* Input data *
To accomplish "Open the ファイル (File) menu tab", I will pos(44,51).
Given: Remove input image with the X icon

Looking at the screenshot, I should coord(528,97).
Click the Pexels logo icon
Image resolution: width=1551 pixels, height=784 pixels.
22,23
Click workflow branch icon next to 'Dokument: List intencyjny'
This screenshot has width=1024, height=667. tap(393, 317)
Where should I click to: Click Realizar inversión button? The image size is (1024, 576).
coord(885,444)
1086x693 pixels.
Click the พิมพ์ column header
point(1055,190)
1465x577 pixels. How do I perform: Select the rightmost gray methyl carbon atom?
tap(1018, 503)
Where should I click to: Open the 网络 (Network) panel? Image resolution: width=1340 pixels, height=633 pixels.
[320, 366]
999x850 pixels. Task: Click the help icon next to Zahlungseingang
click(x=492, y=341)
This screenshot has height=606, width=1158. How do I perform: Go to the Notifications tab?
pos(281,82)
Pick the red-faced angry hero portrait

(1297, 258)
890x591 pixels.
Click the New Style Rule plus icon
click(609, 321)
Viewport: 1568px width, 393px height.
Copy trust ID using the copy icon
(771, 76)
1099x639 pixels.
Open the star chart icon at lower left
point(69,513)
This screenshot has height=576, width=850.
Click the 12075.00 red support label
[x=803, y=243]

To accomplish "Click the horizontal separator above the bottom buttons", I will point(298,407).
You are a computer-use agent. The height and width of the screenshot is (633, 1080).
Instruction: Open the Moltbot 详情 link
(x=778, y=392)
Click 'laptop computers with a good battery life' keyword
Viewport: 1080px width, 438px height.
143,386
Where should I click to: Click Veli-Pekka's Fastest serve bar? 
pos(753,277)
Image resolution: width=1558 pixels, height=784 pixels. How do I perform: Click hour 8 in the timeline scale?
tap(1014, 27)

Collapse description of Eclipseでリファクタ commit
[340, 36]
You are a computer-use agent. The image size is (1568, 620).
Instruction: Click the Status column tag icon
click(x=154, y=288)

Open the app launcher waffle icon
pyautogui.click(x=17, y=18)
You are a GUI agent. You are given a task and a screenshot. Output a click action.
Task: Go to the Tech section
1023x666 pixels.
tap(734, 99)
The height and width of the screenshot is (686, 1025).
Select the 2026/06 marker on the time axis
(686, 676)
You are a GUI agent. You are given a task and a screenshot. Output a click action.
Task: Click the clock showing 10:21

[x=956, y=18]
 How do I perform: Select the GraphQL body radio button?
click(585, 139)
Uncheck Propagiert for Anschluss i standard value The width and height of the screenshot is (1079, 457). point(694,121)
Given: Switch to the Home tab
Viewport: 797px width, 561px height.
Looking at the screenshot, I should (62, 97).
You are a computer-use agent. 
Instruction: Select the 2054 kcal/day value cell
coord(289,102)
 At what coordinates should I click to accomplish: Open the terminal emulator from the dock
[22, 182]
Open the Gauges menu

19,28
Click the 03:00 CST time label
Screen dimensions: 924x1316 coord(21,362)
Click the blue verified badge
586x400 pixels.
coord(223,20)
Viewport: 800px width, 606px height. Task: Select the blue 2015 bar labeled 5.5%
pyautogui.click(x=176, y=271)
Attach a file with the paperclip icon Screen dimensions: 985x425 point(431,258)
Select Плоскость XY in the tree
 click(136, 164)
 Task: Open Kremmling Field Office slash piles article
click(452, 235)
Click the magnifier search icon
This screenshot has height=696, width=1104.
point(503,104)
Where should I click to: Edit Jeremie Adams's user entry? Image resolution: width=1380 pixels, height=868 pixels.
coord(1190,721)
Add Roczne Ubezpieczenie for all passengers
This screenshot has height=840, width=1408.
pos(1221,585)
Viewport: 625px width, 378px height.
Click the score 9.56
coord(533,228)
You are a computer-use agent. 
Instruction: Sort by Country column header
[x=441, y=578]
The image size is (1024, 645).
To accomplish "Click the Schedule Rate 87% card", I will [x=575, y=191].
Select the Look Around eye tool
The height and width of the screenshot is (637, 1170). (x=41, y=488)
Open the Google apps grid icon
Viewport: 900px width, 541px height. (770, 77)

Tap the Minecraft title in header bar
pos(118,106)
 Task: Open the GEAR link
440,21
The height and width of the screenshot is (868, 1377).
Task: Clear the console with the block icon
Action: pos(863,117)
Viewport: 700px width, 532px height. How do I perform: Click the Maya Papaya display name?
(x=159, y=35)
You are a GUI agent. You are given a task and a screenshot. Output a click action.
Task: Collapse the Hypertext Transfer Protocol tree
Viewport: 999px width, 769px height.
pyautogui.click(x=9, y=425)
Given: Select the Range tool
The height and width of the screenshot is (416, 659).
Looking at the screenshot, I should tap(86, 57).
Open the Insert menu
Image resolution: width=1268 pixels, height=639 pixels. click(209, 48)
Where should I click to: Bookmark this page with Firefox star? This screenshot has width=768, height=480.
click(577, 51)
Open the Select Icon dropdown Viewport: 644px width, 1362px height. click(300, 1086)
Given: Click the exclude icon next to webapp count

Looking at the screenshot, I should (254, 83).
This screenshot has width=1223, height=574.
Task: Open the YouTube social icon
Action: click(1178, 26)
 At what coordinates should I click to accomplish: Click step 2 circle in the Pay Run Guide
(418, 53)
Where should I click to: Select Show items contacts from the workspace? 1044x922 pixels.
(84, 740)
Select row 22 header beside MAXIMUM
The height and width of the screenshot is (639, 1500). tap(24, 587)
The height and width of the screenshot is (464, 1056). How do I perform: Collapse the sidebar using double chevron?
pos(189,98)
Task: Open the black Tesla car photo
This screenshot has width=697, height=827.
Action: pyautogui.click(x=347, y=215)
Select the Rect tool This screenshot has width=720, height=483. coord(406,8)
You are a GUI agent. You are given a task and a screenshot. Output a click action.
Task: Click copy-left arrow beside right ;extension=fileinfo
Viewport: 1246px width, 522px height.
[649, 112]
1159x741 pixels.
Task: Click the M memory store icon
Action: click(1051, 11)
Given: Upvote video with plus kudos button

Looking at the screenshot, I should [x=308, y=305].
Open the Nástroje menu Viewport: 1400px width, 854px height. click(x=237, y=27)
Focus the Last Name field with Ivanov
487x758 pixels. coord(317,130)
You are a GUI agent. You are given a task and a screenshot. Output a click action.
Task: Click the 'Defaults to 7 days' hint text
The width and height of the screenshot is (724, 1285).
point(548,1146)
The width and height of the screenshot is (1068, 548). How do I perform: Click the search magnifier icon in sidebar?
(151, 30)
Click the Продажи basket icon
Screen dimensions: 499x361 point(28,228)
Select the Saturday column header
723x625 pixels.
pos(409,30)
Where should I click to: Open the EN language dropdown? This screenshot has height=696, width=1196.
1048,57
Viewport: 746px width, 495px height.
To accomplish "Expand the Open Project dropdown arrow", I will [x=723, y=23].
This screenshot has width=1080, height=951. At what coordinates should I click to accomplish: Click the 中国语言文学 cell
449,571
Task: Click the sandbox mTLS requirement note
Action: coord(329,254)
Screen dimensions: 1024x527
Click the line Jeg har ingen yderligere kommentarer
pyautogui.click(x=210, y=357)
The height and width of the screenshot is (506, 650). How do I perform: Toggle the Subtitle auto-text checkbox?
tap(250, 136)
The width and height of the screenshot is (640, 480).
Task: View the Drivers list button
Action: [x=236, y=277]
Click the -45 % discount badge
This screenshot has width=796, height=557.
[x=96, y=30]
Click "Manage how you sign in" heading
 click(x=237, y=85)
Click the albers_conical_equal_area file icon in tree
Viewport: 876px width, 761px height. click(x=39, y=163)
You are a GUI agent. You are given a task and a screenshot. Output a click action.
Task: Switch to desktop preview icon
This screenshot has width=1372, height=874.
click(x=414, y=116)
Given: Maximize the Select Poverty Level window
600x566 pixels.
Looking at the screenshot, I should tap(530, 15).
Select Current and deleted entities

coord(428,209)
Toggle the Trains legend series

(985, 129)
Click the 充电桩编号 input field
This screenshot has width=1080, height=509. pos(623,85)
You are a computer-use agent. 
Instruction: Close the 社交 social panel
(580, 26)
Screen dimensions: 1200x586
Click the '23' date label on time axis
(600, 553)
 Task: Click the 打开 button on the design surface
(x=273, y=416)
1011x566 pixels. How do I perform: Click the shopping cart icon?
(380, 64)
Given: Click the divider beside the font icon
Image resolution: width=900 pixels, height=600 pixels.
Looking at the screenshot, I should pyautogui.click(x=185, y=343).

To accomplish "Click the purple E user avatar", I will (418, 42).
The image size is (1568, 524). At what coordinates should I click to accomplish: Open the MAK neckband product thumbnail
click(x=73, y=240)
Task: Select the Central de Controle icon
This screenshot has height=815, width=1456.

* Work instruction *
Above are the lines; repeat exactly the ones from the line containing "Open the Select" down to the line containing "Task: Click the 'Defaults", both inclusive.

* The completed task *
Open the Select Icon dropdown Viewport: 644px width, 1362px height. click(300, 1086)
Given: Click the exclude icon next to webapp count

Looking at the screenshot, I should (254, 83).
This screenshot has width=1223, height=574.
Task: Open the YouTube social icon
Action: click(1178, 26)
 At what coordinates should I click to accomplish: Click step 2 circle in the Pay Run Guide
(418, 53)
Where should I click to: Select Show items contacts from the workspace? 1044x922 pixels.
(84, 740)
Select row 22 header beside MAXIMUM
The height and width of the screenshot is (639, 1500). tap(24, 587)
The height and width of the screenshot is (464, 1056). How do I perform: Collapse the sidebar using double chevron?
pos(189,98)
Task: Open the black Tesla car photo
This screenshot has width=697, height=827.
Action: pyautogui.click(x=347, y=215)
Select the Rect tool This screenshot has width=720, height=483. coord(406,8)
You are a GUI agent. You are given a task and a screenshot. Output a click action.
Task: Click copy-left arrow beside right ;extension=fileinfo
Viewport: 1246px width, 522px height.
[649, 112]
1159x741 pixels.
Task: Click the M memory store icon
Action: click(1051, 11)
Given: Upvote video with plus kudos button

Looking at the screenshot, I should [x=308, y=305].
Open the Nástroje menu Viewport: 1400px width, 854px height. click(x=237, y=27)
Focus the Last Name field with Ivanov
487x758 pixels. coord(317,130)
You are a GUI agent. You are given a task and a screenshot. Output a click action.
Task: Click the 'Defaults to 7 days' hint text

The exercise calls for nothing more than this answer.